▶ _TASK BRIEF_
In the part of the listing that opens with the line containing "Focus the License" and closes with the line containing "(x=15, y=151)", swap "green" for "blue" and write out those lines again with nothing else altered.

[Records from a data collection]
──────────

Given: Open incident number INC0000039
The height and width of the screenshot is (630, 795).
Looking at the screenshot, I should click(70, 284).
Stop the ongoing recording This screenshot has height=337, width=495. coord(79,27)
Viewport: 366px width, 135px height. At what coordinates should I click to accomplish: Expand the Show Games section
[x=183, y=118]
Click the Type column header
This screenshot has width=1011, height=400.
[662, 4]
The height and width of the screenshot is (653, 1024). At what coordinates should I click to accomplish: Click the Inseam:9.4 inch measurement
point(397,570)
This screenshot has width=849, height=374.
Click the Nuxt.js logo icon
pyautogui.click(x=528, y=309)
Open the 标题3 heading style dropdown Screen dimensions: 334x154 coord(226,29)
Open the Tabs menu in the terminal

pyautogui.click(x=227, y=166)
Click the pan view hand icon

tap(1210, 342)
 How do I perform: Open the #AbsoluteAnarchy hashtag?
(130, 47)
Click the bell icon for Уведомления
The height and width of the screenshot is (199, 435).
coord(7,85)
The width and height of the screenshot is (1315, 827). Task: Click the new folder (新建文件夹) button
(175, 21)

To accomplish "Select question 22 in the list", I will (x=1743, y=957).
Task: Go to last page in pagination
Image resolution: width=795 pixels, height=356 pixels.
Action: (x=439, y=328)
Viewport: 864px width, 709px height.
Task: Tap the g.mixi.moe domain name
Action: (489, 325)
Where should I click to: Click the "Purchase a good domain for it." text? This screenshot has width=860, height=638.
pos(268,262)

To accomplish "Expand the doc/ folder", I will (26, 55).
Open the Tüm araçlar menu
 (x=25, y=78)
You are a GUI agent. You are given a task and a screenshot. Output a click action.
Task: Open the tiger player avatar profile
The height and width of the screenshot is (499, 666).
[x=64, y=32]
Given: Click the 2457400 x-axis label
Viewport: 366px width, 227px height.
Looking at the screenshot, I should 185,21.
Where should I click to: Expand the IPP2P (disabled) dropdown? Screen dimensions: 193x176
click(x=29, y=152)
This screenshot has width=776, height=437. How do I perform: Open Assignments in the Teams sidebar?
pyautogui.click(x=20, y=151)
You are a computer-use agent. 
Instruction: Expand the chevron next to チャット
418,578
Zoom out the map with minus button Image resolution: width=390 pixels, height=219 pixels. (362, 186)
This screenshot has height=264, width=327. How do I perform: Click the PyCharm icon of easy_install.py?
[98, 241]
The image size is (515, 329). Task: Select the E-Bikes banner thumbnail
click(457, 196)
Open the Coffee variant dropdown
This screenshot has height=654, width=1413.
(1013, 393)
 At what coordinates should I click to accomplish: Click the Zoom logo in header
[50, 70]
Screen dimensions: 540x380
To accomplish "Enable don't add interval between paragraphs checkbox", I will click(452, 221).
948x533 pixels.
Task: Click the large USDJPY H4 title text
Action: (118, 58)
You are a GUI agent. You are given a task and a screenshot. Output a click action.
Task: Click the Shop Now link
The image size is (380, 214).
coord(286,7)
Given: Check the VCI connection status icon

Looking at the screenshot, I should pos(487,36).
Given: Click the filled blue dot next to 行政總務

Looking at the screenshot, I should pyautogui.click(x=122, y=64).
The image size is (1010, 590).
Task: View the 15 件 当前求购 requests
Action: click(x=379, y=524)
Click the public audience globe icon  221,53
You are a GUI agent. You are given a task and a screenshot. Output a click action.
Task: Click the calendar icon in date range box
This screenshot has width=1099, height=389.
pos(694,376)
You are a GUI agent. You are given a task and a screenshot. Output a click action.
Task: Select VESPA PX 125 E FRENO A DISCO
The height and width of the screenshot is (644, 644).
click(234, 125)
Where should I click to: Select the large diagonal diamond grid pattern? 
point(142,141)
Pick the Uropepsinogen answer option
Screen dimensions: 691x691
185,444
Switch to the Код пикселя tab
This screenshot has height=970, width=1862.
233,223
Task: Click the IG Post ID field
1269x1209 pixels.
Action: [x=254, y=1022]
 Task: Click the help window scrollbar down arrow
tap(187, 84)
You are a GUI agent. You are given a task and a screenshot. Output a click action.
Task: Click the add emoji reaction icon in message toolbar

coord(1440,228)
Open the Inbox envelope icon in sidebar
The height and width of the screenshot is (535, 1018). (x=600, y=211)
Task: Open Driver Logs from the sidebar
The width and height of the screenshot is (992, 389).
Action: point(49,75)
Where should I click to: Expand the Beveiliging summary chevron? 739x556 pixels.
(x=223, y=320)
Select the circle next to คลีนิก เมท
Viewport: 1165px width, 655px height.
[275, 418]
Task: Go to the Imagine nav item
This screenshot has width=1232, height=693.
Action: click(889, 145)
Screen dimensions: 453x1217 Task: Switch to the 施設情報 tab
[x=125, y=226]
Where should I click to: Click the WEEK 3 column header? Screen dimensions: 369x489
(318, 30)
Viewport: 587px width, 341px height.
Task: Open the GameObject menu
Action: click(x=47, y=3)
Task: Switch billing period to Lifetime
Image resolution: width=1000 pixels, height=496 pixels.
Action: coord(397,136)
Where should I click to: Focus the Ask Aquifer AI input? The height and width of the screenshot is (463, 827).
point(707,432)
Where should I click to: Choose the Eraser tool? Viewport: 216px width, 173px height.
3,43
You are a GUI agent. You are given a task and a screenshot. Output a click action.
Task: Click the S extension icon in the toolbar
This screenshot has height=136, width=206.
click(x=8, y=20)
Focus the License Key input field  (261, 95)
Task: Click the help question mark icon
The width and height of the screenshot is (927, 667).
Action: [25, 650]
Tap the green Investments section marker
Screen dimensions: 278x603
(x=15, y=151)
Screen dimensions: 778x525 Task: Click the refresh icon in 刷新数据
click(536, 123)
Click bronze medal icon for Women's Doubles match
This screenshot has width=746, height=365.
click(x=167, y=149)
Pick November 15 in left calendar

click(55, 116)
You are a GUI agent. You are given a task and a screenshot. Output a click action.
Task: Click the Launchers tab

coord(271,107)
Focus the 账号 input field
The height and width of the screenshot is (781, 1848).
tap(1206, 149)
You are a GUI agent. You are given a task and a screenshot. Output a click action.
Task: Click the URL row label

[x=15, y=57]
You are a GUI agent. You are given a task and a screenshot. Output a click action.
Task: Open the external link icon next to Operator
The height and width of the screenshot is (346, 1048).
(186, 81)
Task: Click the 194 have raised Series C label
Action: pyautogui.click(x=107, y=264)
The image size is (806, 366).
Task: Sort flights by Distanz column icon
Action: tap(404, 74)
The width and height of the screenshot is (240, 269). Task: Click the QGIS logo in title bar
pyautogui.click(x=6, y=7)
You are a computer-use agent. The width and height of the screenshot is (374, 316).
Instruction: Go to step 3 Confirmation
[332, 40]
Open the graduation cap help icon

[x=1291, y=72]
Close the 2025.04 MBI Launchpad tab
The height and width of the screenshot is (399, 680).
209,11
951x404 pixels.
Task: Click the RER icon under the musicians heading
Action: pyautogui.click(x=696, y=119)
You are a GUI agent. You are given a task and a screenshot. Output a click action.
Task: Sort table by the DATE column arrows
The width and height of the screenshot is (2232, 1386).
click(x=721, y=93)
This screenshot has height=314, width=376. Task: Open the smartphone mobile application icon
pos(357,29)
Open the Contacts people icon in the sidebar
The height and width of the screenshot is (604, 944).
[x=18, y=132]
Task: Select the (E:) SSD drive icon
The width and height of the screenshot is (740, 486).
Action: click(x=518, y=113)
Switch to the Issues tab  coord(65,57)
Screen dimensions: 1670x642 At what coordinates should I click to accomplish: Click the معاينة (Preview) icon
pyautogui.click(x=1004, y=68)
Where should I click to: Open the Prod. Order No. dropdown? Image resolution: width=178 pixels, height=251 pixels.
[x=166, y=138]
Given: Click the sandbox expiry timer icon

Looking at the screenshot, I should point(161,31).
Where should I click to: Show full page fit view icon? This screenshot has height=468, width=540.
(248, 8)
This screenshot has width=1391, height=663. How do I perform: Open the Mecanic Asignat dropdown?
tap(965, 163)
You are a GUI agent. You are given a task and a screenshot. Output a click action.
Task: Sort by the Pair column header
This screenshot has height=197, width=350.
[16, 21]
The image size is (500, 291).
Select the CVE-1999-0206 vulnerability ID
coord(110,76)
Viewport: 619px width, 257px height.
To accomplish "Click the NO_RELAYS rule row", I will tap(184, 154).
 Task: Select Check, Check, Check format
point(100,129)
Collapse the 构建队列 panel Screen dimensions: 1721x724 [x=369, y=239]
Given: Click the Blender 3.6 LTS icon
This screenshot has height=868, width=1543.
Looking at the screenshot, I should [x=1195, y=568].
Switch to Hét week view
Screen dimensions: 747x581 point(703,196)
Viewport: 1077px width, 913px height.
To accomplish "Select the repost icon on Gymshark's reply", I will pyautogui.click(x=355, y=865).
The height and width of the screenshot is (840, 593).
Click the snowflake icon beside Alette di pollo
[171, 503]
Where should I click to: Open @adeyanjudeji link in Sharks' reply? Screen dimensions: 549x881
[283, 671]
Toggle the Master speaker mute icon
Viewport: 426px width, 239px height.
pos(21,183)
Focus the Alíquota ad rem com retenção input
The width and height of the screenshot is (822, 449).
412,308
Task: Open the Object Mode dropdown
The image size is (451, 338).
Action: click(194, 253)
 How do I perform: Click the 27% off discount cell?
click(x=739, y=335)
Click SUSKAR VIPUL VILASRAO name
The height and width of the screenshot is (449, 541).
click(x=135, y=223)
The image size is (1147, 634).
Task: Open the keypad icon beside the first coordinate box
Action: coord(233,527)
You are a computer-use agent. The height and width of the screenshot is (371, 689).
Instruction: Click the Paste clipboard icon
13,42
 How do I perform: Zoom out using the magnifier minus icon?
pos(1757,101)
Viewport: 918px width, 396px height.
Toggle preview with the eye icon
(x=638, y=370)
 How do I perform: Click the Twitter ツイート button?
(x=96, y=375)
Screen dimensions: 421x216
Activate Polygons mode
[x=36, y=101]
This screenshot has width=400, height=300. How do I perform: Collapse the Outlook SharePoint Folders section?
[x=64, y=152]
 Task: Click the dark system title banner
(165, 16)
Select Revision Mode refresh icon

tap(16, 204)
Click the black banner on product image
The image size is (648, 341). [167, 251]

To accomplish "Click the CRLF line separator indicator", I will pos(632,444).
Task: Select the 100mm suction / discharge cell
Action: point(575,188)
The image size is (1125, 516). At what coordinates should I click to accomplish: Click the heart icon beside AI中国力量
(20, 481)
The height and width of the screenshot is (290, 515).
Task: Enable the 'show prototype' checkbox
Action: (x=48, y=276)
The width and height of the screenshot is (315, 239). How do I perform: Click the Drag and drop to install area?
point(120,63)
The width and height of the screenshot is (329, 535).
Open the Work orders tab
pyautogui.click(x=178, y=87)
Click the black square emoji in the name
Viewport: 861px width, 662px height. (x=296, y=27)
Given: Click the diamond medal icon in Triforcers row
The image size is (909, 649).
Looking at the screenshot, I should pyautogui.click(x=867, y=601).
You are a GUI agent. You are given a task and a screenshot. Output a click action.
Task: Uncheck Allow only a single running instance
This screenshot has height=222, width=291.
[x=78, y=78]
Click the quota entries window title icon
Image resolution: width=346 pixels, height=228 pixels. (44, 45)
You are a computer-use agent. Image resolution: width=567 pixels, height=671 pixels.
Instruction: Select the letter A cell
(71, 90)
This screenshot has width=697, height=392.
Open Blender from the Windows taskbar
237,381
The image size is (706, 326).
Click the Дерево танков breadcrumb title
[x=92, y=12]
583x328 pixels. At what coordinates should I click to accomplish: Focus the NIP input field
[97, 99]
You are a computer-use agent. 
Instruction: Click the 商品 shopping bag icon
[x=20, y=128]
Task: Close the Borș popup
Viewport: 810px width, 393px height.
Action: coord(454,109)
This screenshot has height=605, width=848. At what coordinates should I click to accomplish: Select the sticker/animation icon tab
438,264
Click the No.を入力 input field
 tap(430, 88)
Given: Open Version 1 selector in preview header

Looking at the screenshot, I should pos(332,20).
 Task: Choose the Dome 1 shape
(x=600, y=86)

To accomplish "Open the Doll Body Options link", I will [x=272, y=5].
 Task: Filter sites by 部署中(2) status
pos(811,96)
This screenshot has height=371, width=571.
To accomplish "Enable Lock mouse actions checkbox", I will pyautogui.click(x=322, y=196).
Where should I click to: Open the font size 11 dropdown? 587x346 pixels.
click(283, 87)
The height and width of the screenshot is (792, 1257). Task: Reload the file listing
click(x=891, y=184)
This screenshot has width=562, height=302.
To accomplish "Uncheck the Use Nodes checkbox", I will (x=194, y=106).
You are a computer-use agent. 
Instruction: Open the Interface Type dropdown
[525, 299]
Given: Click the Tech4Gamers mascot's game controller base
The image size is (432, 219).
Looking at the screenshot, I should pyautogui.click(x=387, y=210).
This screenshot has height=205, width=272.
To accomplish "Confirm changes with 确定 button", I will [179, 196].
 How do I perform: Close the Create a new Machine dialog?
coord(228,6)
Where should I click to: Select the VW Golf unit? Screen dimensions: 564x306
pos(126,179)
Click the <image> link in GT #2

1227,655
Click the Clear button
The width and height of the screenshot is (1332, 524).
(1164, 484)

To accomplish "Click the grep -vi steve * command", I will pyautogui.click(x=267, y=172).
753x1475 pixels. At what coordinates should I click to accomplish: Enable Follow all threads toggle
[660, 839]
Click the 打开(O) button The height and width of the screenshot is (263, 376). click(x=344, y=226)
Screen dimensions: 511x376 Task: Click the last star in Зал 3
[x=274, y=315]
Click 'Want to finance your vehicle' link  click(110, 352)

──────────

▶ _ANSWER BELOW_
Focus the License Key input field  (261, 95)
Task: Click the help question mark icon
The width and height of the screenshot is (927, 667).
Action: [25, 650]
Tap the blue Investments section marker
Screen dimensions: 278x603
(x=15, y=151)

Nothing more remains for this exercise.